[TEXTO DE LEITURA]

※

Segundo, abraça um antiocidentalismo e um antiamericanismo primários que consistem em dizer que tudo o que de mal existe no Mundo é culpa dos EUA e de outras potências ocidentais e/ou que já fizeram igual ou pior. Como se isso, mesmo se fosse verdade, fosse argumento válido para justificar a invasão russa da Ucrânia. Terceiro, acusa sempre o outro lado dos próprios erros, crimes, violências – vimos isso a respeito do ataque a uma maternidade em Mariupol. Temos razão para temer que isso possa acontecer com a absurda desinformação russa de que os EUA estariam a desenvolver armas químicas e biológicas, não no seu território, ou no dos 29 aliados membros da NATO, mas na Ucrânia, um país com o qual nem tem um tratado de defesa mútua.

Os que por cá seguiram a propaganda Putin foram apanhados em falso quando acreditaram que não ia haver invasão, como se fizesse sentido que o líder russo a anunciasse previamente. Depois alguns continuaram a deixar-se apanhar em falso na previsão de uma vitória sem grande violência, acreditando na desinformação russa sobre a inexistência da Ucrânia ou com a alegada preocupação em não atingir alvos civis.

※

[TAREFA A REALIZAR 1] Segundo o texto sobre a propaganda russa, em que cidade ocorreu o ataque a uma maternidade?
[TAREFA A REALIZAR 2] Atualize o trecho do texto sobre a propaganda russa que começa nas palavras "Segundo, abraça um" e termina após "de defesa mútua.", trocando "armas químicas e biológicas" por "armas nucleares".
[TAREFA A REALIZAR 3] Dê seguimento ao texto sobre a propaganda russa a partir do ponto em que termina.

※

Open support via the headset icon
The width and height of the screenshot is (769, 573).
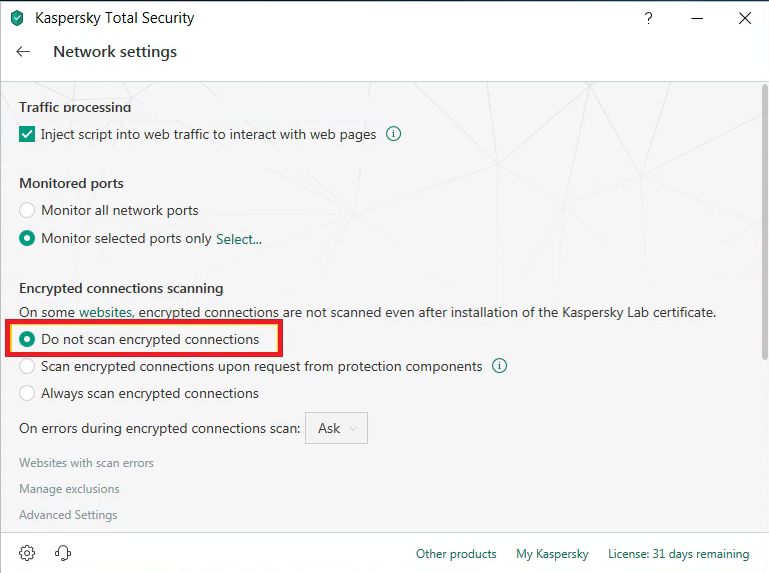point(63,553)
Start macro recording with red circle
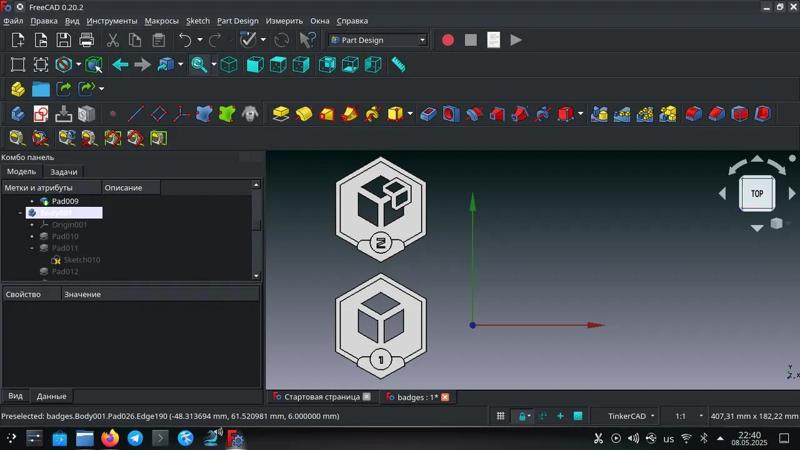 448,40
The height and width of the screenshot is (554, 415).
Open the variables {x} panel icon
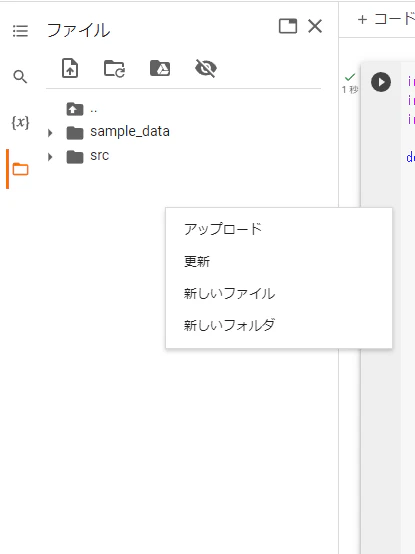[x=20, y=123]
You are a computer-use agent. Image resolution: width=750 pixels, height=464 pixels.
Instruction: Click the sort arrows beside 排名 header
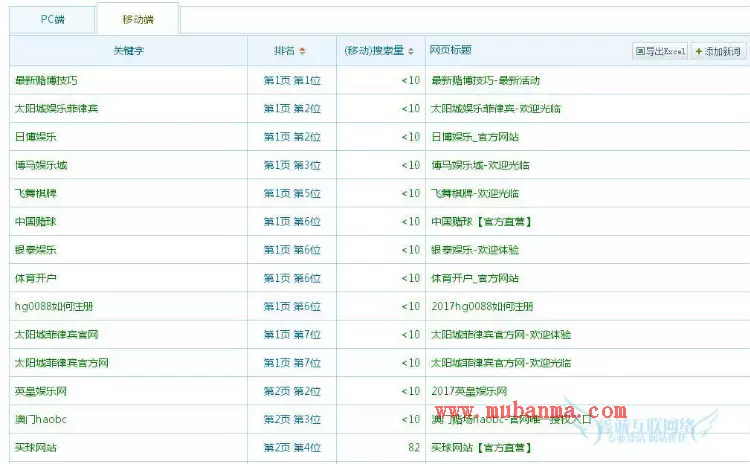click(x=303, y=51)
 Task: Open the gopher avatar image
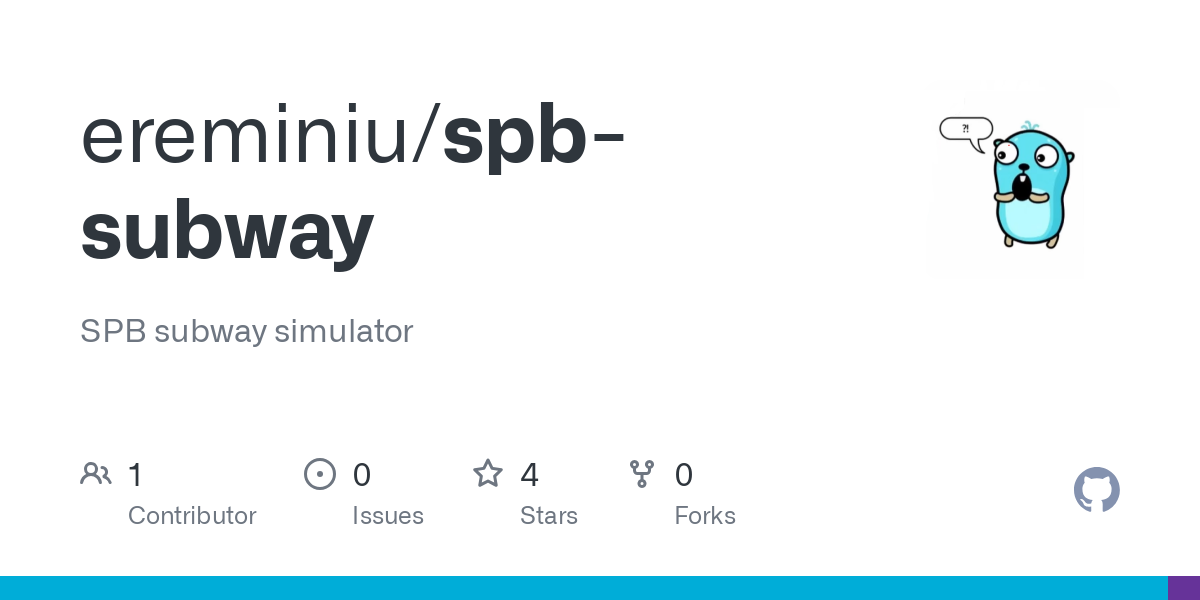coord(1030,185)
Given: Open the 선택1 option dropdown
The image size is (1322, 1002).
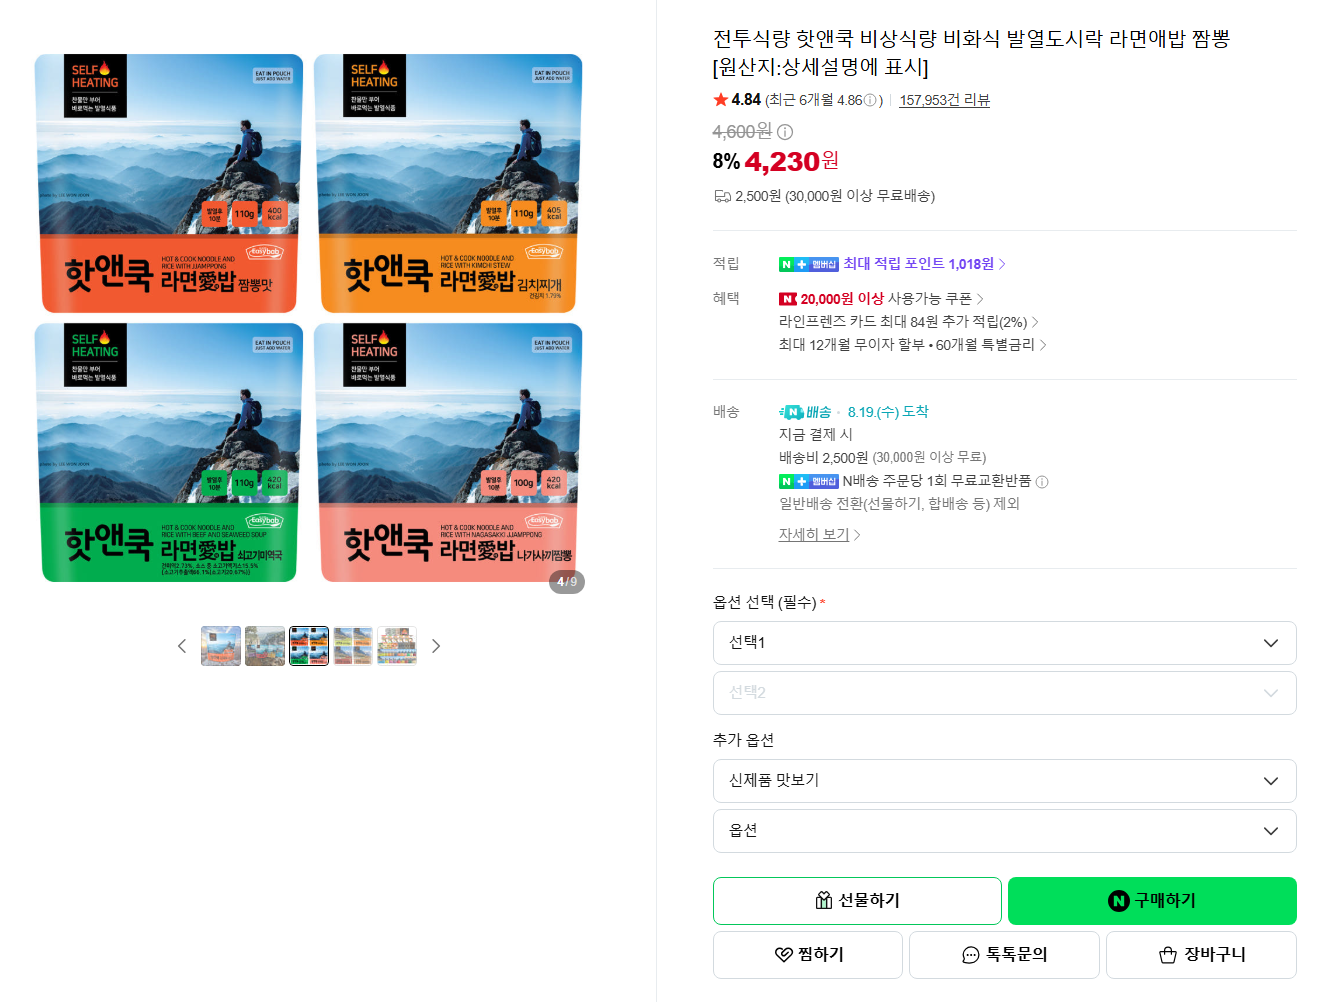Looking at the screenshot, I should (1004, 643).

※

[RESULTADO DO EXERCÍCIO 1] Em Mariupol.

[RESULTADO DO EXERCÍCIO 2]
Segundo, abraça um antiocidentalismo e um antiamericanismo primários que consistem em dizer que tudo o que de mal existe no Mundo é culpa dos EUA e de outras potências ocidentais e/ou que já fizeram igual ou pior. Como se isso, mesmo se fosse verdade, fosse argumento válido para justificar a invasão russa da Ucrânia. Terceiro, acusa sempre o outro lado dos próprios erros, crimes, violências – vimos isso a respeito do ataque a uma maternidade em Mariupol. Temos razão para temer que isso possa acontecer com a absurda desinformação russa de que os EUA estariam a desenvolver armas nucleares, não no seu território, ou no dos 29 aliados membros da NATO, mas na Ucrânia, um país com o qual nem tem um tratado de defesa mútua.

[RESULTADO DO EXERCÍCIO 3]
Agora, alguns continuam a insistir em crer nas afirmações incredíveis do Kremlin de que está tudo a decorrer de acordo com o plano, apesar das evidentes dificuldades de todo o tipo das forças russas, com um volume significativo de mortes, inclusive de vários generais – que parecem estar a atingir num mês níveis mais elevados do que os dos EUA no Afeganistão e Iraque em vinte anos. Claro que de acordo com a sua propaganda Putin é um grande líder nacional, um estratega de génio, cuja “operação militar especial” evidentemente decorre de acordo com o plano, sujeito a acusações injustas e ações incompreensíveis da Ucrânia e do Ocidente.

Um agente da KGB no poder

Posta de lado a desinformação, quem é realmente Putin? Em termos dos dados biográficos fundamentais Putin nasceu em 1952, em Leningrado a segunda cidade da Rússia e antiga capital. Ele é, portanto, uma versão soviética do baby boomer, um filho de sobreviventes da Grande Guerra Patriótica, o nome pelo qual a Segunda Guerra Mundial é conhecida no espaço ex-soviético, e do terrível cerco nazi a Leningrado/São Petersburgo.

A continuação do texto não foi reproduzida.